(Saved data entries)

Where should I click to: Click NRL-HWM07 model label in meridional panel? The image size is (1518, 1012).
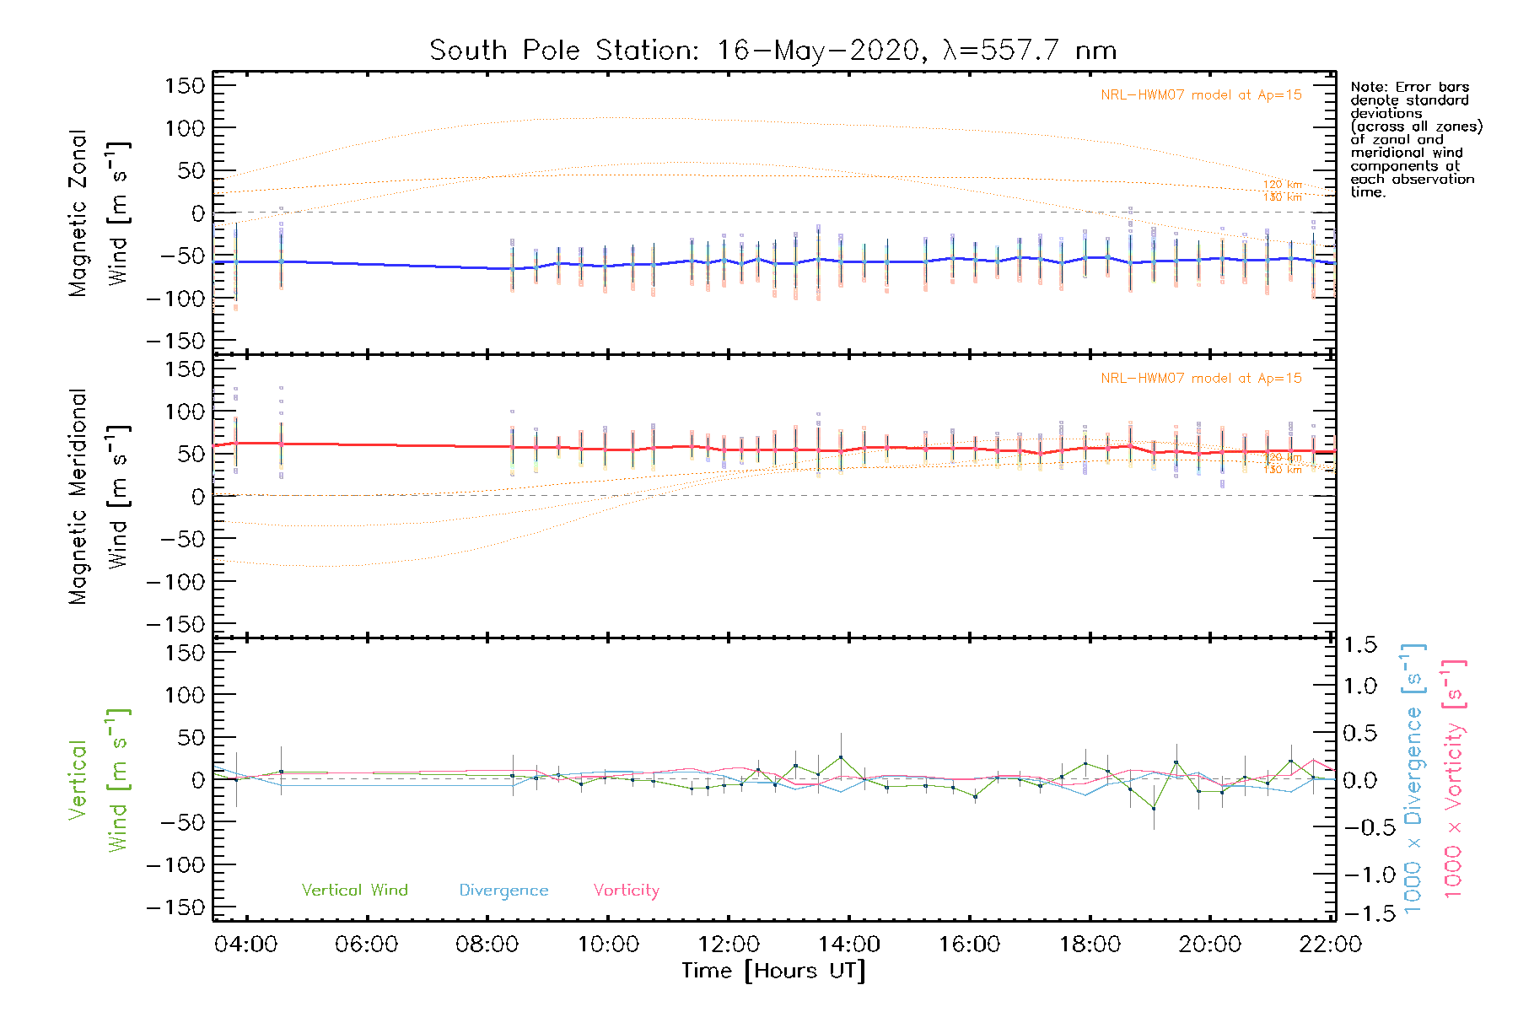click(x=1201, y=379)
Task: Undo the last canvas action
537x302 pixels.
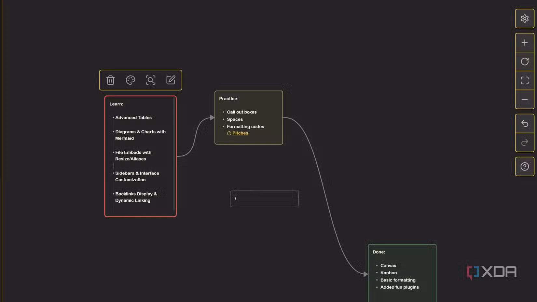Action: coord(524,124)
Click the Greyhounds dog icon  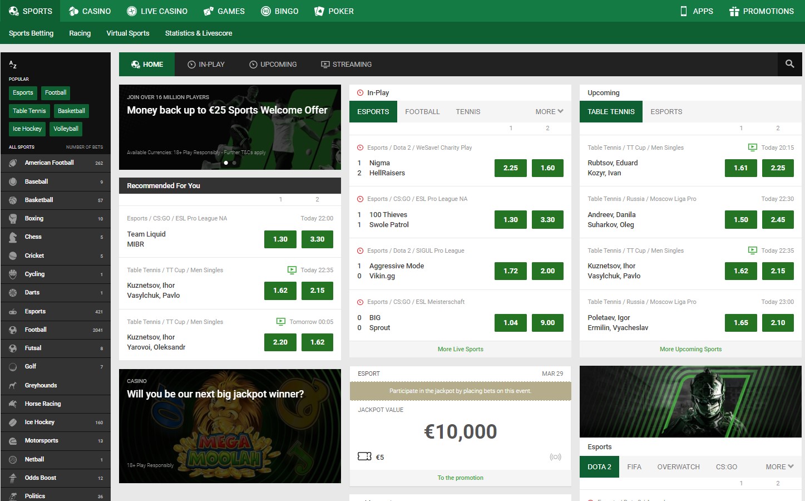pos(13,385)
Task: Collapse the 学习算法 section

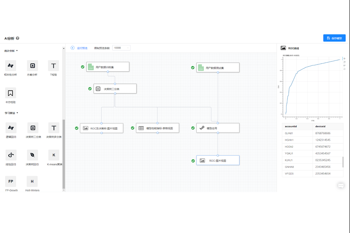Action: coord(17,113)
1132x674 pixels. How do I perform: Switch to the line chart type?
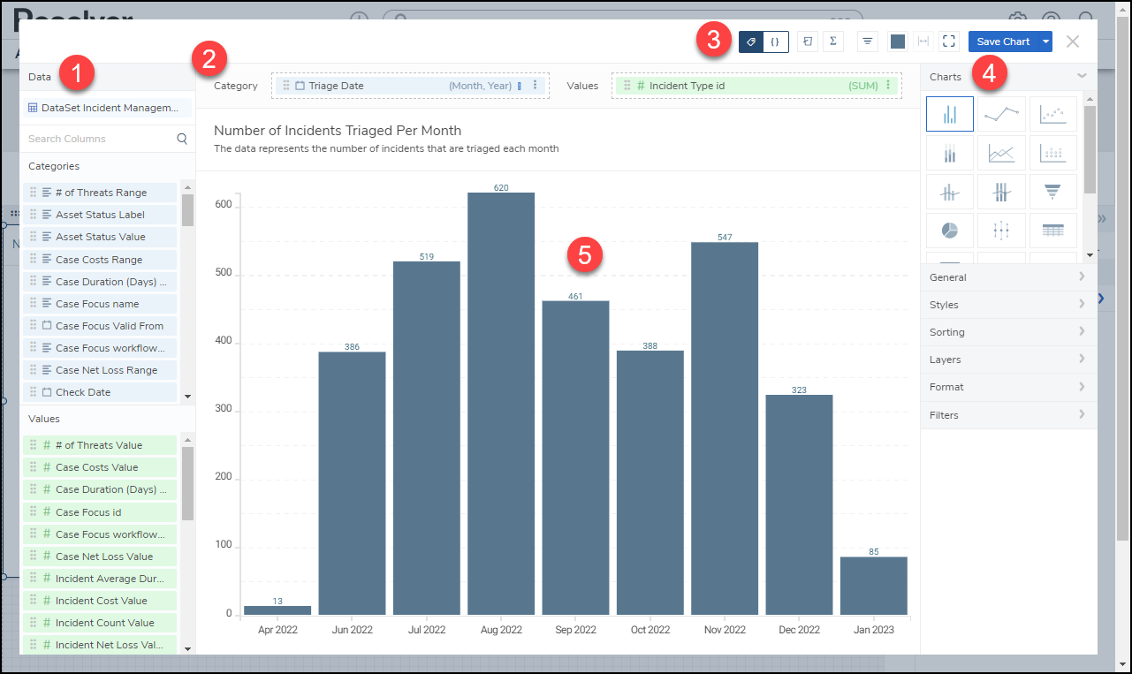(1001, 114)
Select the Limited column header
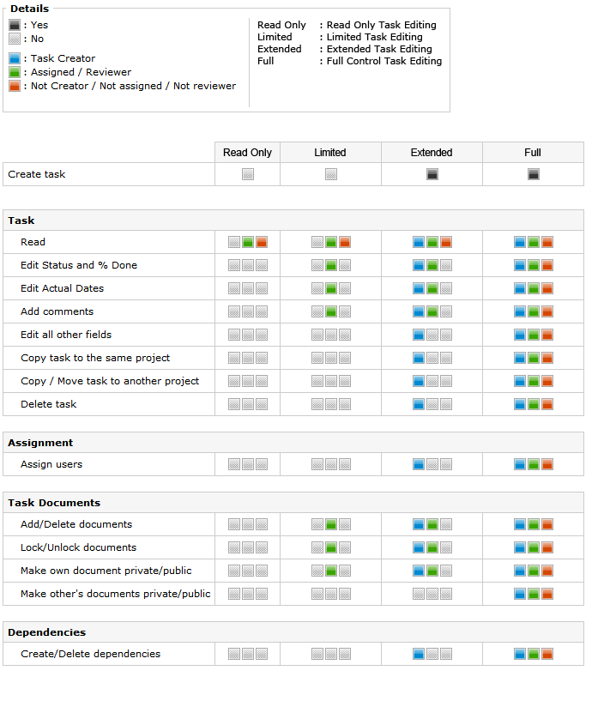 point(330,153)
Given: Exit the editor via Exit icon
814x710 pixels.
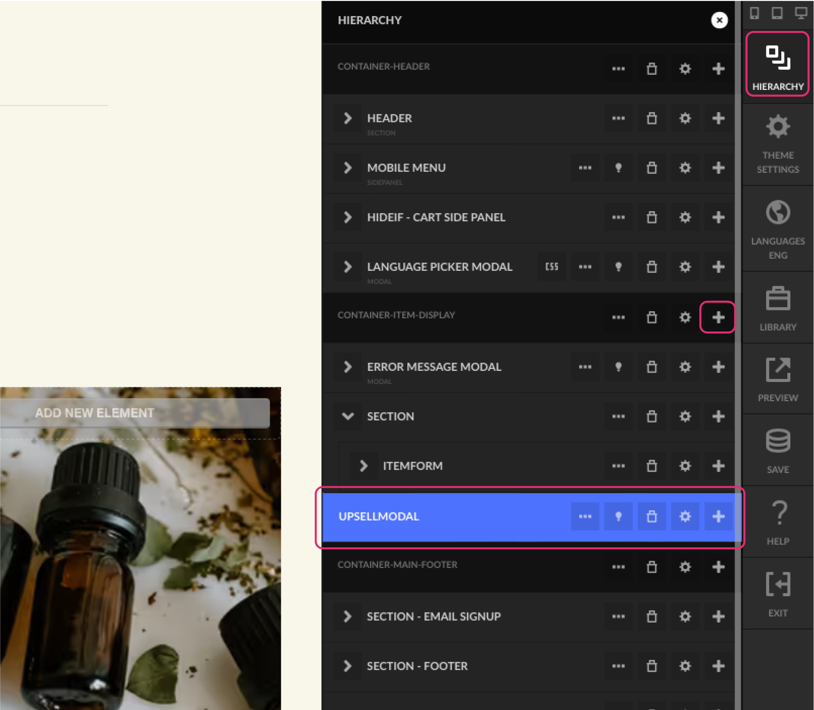Looking at the screenshot, I should pos(778,594).
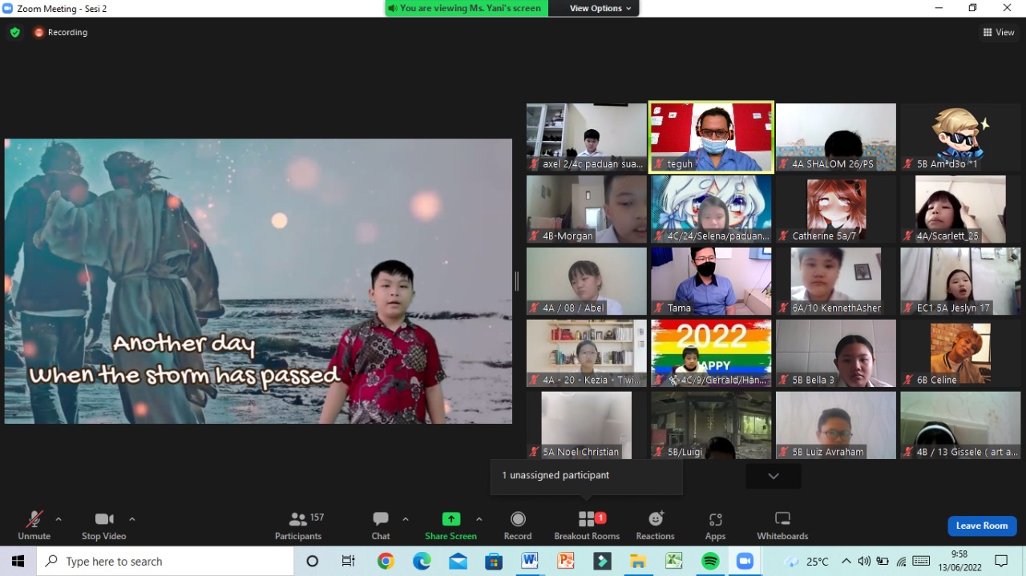Unmute the microphone
The width and height of the screenshot is (1026, 576).
pyautogui.click(x=34, y=526)
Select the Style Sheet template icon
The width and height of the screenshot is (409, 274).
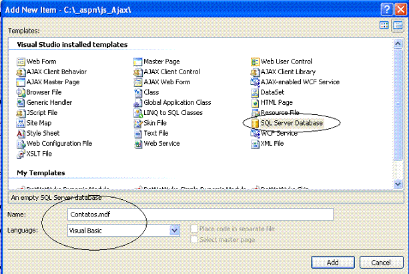pyautogui.click(x=21, y=134)
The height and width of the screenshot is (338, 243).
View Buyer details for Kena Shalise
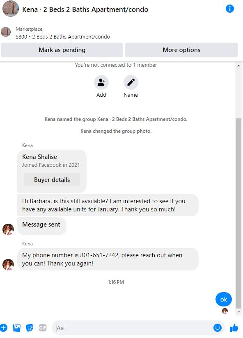click(52, 180)
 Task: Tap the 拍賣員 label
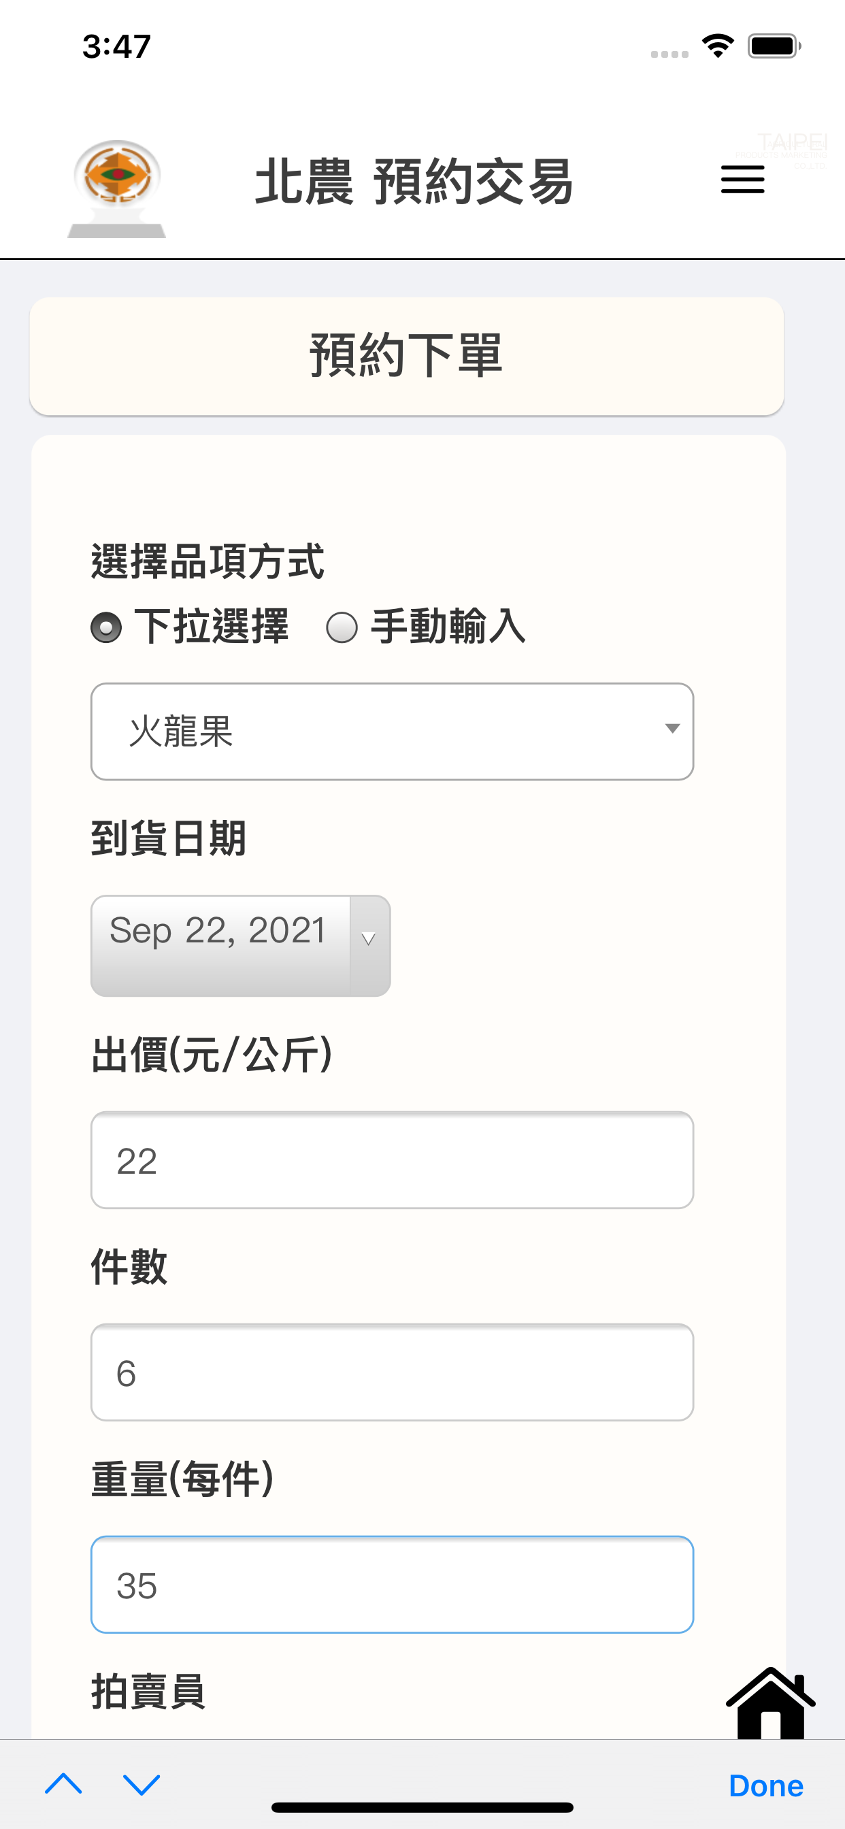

• TASK: Leave out all pictures and retype precisely the lines that run from the line containing "Select the Limited column header" to the last line of the records.

• ANSWER AREA:
Select the Limited column header
 point(330,153)
Given: Exit the editor via Exit icon
814x710 pixels.
Looking at the screenshot, I should pos(778,594).
Unmute the microphone
The width and height of the screenshot is (1026, 576).
pyautogui.click(x=34, y=526)
Select the Style Sheet template icon
The width and height of the screenshot is (409, 274).
pyautogui.click(x=21, y=134)
The height and width of the screenshot is (338, 243).
View Buyer details for Kena Shalise
click(52, 180)
 Task: Tap the 拍賣員 label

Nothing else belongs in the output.